Siga-nos

Perfil

Expresso

Internacional

Número de mortos por cólera no Zimbabué sobe para 48

JEKESAI NJIKIZANA/Getty

Das 48 mortes, 46 ocorrreram na capital do país, em Harere, em subúrbios onde o surto começou em 6 de setembro. Apenas uma vítima morreu na província oriental de Manicaland e outra na província do sul de Masvingo

O surto de cólera no Zimbabué já provocou 48 mortes e o número de casos de contágio com a doença superam os 6.400, anunciaram nesta quarta-feira fontes da Organização Mundial da Saúde (OMS). "Segundo o último relatório da situação, agora o número de mortos é de 48", afirmou Wendy Julias, porta-voz da OMS no Zimbabué, à agência noticiosa Efe.

Das 48 mortes, 46 ocorrreram na capital do país, em Harere, em subúrbios onde o surto começou em 6 de setembro. Apenas uma vítima morreu na província oriental de Manicaland e outra na província do sul de Masvingo.

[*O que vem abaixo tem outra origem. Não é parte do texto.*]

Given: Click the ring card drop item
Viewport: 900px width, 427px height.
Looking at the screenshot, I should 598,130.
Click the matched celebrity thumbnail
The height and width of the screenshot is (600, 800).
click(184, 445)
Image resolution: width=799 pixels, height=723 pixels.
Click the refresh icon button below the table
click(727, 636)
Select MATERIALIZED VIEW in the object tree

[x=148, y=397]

De acordo com Wendy Julias, a maioria dos pacientes nos acampamentos de tratamento nas áreas afetadas da cidade estão a ser tratados com métodos de reidratação oral.

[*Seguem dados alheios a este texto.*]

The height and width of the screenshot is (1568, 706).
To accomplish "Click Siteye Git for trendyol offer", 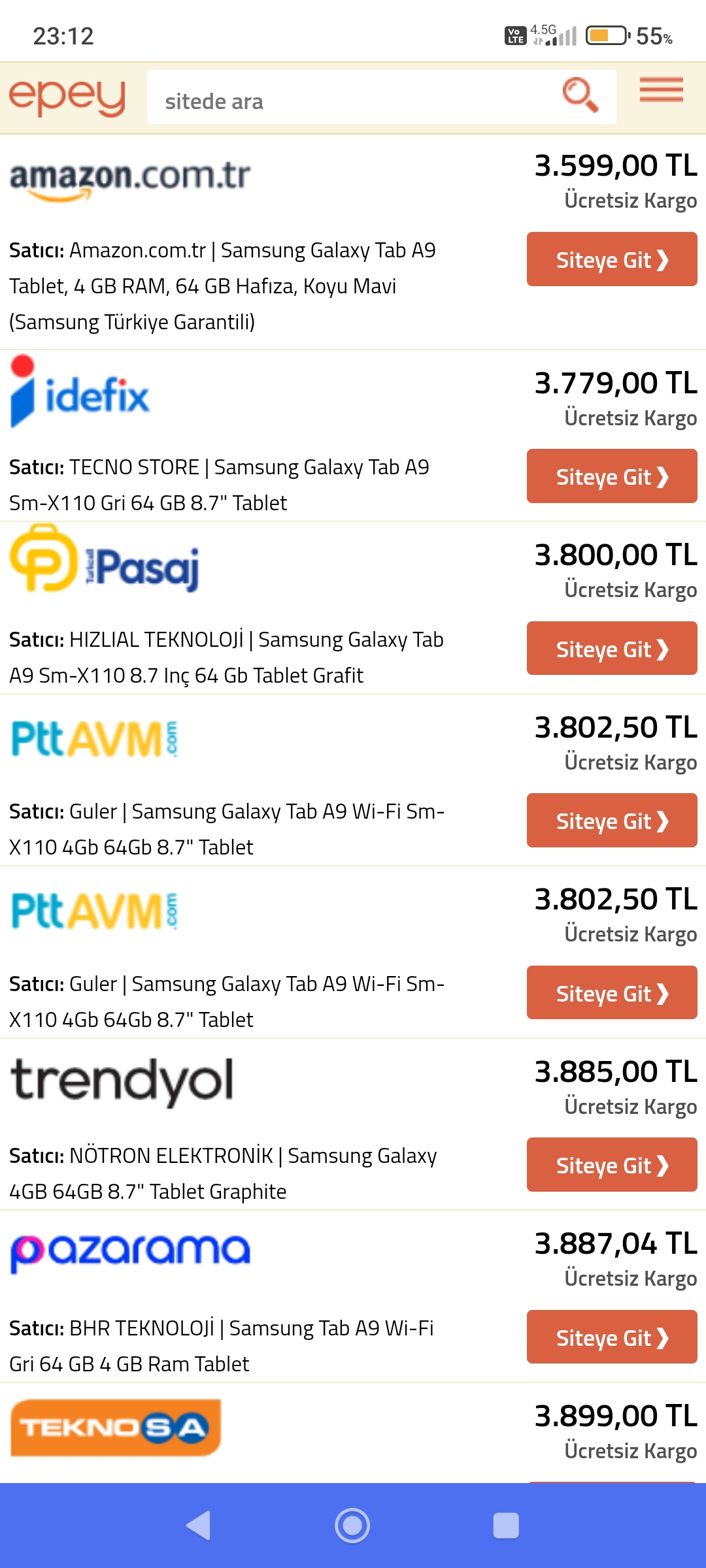I will click(612, 1165).
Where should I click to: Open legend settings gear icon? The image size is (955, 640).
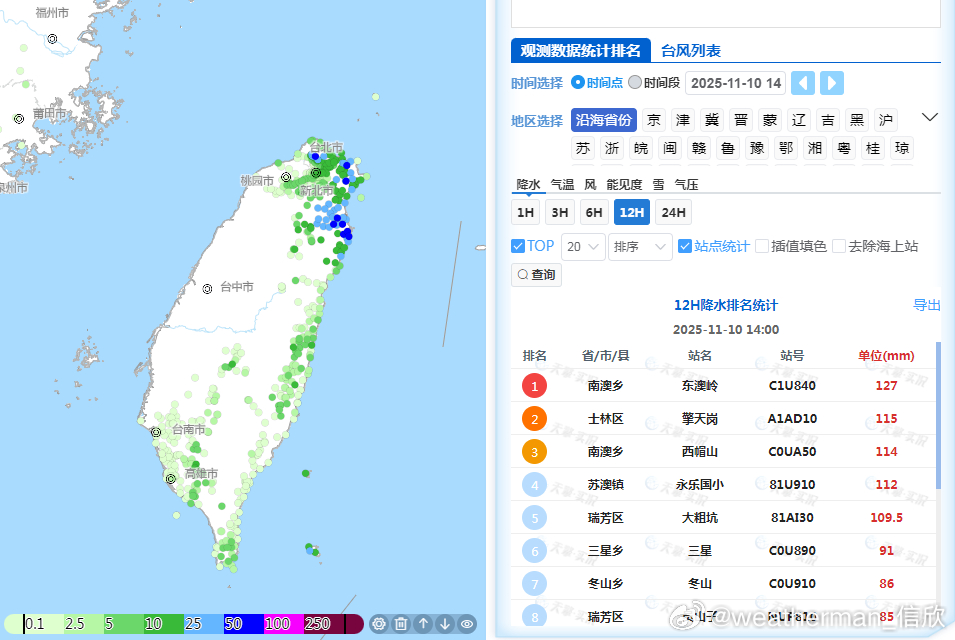[x=379, y=623]
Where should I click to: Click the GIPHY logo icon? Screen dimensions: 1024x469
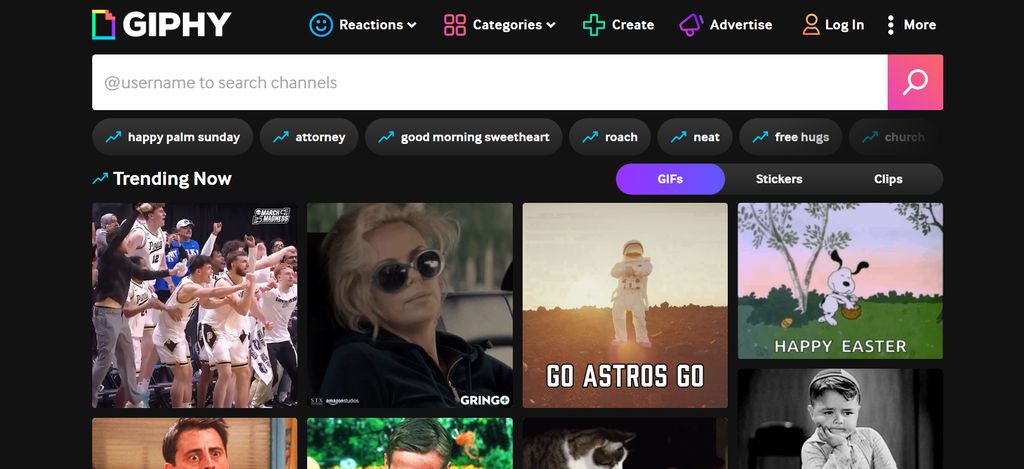tap(103, 25)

"Há uma estirpe de cólera resistente a vários medicamentos, mas o tratamento ainda é a reidratação oral", referiu Julias, acrescentando que os antibióticos são usados exclusivamente para tratar casos graves.

O surto foi detetado a 6 de setembro nos subúrbios de Glen View e Budiriro, de onde uma fuga nas canalizações teria contaminado a água dos poços comunitários que abastecem os vizinhos, segundo funcionários do Concelho Municipal de Harare. Harare, tal como outras cidades do Zimbabué, conta com várias áreas sem um sistema de água corrente potável, o que obriga os residentes a usar água de poços não protegidos.

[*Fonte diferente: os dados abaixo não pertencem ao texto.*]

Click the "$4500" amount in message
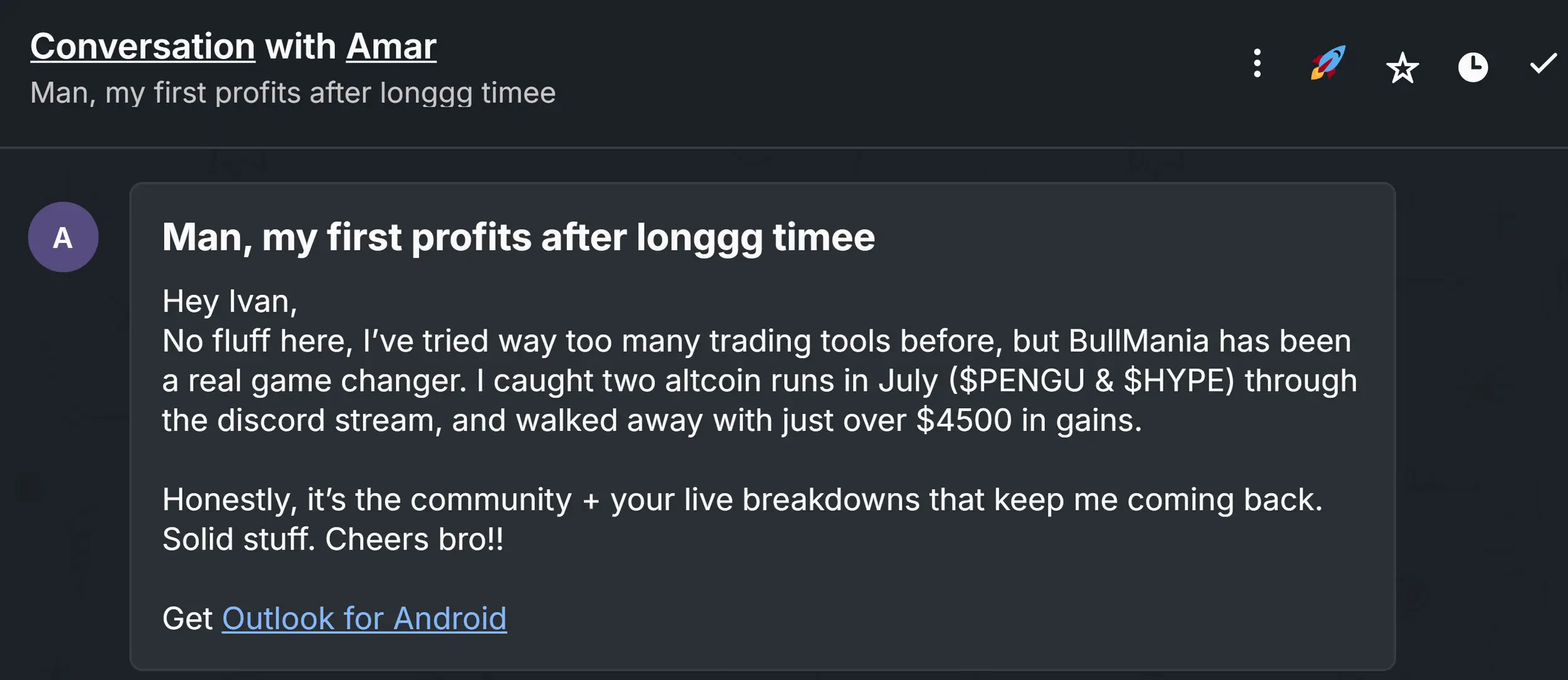The width and height of the screenshot is (1568, 680). coord(963,420)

No passado dia 11, as autoridades declararam o estado de emergência, proibindo concentrações nas ruas de Harare, assim como a venda ambulante de carne e de peixe nas áreas afetadas, uma medida que alguns locais ignoram por tratar-se da sua única forma de subsistência.

A Organização Mundial de Saúde (OMS) enviou para o Zimbabué, país fronteiriço com Moçambique, especialistas epidemiológicos e especialistas para organizar uma campanha de vacinação, além de mandar 'kits' com material de reidratação e antibióticos para tratar os doentes.

Organizações dos direitos humanos, como a Amnistia Internacional (AI), apontam o Governo do Zimbabué como único responsável por esta crise, por não melhorar as precárias condições de higiene e da rede de saneamento do país.

"A atual epidemia de cólera é uma terrível consequência da incapacidade do Zimbabué para investir e gerir tanto as infraestruturas básicas de água e saneamento, como o sistema de assistência médica", denunciou na semana passada a diretora executiva de Amnistia Internacional no país, Jessica Pwiti. "É espantoso que em 2018 as pessoas continuem a morrer de uma doença evitável", lamentou Pwiti.

Este surto de cólera é o mais mortal desde o de 2008/09, quando a doença matou mais de 4.000 pessoas e infetou cerca de 100.000 no Zimbabué. Esta é a quarta vez nos últimos 15 anos que esta nação da África Austral sofre um surto de cólera, uma doença tratável que causa vómitos e diarreia intensos, e que pode chegar a ser mortal se não for tratada a tempo.